**Exercise data:**
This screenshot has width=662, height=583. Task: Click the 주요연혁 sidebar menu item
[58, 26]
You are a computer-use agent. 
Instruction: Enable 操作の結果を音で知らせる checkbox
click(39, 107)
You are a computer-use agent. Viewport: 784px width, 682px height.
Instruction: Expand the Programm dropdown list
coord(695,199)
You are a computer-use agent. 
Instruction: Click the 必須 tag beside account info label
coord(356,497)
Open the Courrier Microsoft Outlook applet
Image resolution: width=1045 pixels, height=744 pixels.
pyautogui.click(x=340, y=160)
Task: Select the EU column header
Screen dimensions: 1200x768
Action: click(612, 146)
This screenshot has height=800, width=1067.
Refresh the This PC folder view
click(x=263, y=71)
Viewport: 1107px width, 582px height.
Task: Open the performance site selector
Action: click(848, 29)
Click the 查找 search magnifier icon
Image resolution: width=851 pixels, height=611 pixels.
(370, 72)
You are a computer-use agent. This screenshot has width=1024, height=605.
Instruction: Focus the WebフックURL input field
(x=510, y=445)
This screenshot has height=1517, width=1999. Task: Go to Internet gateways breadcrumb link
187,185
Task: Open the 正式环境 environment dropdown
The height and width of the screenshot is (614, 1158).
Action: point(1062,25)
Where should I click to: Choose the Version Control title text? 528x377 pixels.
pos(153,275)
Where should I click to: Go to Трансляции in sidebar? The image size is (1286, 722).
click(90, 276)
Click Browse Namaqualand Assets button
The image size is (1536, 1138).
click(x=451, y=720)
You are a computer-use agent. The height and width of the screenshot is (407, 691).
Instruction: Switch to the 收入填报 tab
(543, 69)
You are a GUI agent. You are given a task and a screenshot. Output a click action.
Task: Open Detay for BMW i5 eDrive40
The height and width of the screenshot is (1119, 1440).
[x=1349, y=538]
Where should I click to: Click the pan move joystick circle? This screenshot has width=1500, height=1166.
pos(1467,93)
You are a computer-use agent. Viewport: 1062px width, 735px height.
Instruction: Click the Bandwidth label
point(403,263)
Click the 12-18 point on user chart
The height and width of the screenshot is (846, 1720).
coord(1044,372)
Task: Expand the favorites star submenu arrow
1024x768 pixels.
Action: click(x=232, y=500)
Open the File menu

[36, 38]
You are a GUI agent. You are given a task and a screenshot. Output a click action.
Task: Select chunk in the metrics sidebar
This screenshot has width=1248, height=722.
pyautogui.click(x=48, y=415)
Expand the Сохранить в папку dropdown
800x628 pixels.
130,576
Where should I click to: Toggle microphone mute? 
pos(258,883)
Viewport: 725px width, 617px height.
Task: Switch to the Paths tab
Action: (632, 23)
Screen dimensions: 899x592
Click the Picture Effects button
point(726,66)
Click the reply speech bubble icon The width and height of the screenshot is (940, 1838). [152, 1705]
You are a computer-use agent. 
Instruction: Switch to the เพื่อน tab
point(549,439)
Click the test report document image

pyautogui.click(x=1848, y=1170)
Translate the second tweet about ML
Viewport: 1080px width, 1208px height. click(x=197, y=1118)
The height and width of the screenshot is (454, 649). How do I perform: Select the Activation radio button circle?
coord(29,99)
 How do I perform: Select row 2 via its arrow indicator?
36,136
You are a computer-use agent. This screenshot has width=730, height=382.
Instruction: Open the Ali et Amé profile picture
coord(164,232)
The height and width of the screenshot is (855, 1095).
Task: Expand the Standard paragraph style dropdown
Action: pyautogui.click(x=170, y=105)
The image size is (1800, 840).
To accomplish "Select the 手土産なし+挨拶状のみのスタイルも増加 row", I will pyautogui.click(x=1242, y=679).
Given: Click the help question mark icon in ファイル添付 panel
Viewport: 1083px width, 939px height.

**Task objective:** Return all of the items above word for word, without changing anything.

**Result of this task:**
This screenshot has width=662, height=583. Task: Click the 주요연혁 sidebar menu item
[58, 26]
You are a computer-use agent. 
Instruction: Enable 操作の結果を音で知らせる checkbox
click(39, 107)
You are a computer-use agent. Viewport: 784px width, 682px height.
Instruction: Expand the Programm dropdown list
coord(695,199)
You are a computer-use agent. 
Instruction: Click the 必須 tag beside account info label
coord(356,497)
Open the Courrier Microsoft Outlook applet
Image resolution: width=1045 pixels, height=744 pixels.
pyautogui.click(x=340, y=160)
Task: Select the EU column header
Screen dimensions: 1200x768
Action: click(612, 146)
This screenshot has height=800, width=1067.
Refresh the This PC folder view
click(x=263, y=71)
Viewport: 1107px width, 582px height.
Task: Open the performance site selector
Action: click(848, 29)
Click the 查找 search magnifier icon
Image resolution: width=851 pixels, height=611 pixels.
(370, 72)
You are a computer-use agent. This screenshot has width=1024, height=605.
Instruction: Focus the WebフックURL input field
(x=510, y=445)
This screenshot has height=1517, width=1999. Task: Go to Internet gateways breadcrumb link
187,185
Task: Open the 正式环境 environment dropdown
The height and width of the screenshot is (614, 1158).
Action: point(1062,25)
Where should I click to: Choose the Version Control title text? 528x377 pixels.
pos(153,275)
Where should I click to: Go to Трансляции in sidebar? The image size is (1286, 722).
click(90, 276)
Click Browse Namaqualand Assets button
The image size is (1536, 1138).
click(x=451, y=720)
You are a computer-use agent. The height and width of the screenshot is (407, 691).
Instruction: Switch to the 收入填报 tab
(543, 69)
You are a GUI agent. You are given a task and a screenshot. Output a click action.
Task: Open Detay for BMW i5 eDrive40
The height and width of the screenshot is (1119, 1440).
[x=1349, y=538]
Where should I click to: Click the pan move joystick circle? This screenshot has width=1500, height=1166.
pos(1467,93)
You are a computer-use agent. Viewport: 1062px width, 735px height.
Instruction: Click the Bandwidth label
point(403,263)
Click the 12-18 point on user chart
The height and width of the screenshot is (846, 1720).
coord(1044,372)
Task: Expand the favorites star submenu arrow
1024x768 pixels.
Action: click(x=232, y=500)
Open the File menu

[36, 38]
You are a GUI agent. You are given a task and a screenshot. Output a click action.
Task: Select chunk in the metrics sidebar
This screenshot has width=1248, height=722.
pyautogui.click(x=48, y=415)
Expand the Сохранить в папку dropdown
800x628 pixels.
130,576
Where should I click to: Toggle microphone mute? 
pos(258,883)
Viewport: 725px width, 617px height.
Task: Switch to the Paths tab
Action: (632, 23)
Screen dimensions: 899x592
Click the Picture Effects button
point(726,66)
Click the reply speech bubble icon The width and height of the screenshot is (940, 1838). [152, 1705]
You are a computer-use agent. 
Instruction: Switch to the เพื่อน tab
point(549,439)
Click the test report document image

pyautogui.click(x=1848, y=1170)
Translate the second tweet about ML
Viewport: 1080px width, 1208px height. click(x=197, y=1118)
The height and width of the screenshot is (454, 649). How do I perform: Select the Activation radio button circle?
coord(29,99)
 How do I perform: Select row 2 via its arrow indicator?
36,136
You are a computer-use agent. This screenshot has width=730, height=382.
Instruction: Open the Ali et Amé profile picture
coord(164,232)
The height and width of the screenshot is (855, 1095).
Task: Expand the Standard paragraph style dropdown
Action: pyautogui.click(x=170, y=105)
The image size is (1800, 840).
To accomplish "Select the 手土産なし+挨拶状のみのスタイルも増加 row", I will pyautogui.click(x=1242, y=679).
Given: Click the help question mark icon in ファイル添付 panel
Viewport: 1083px width, 939px height.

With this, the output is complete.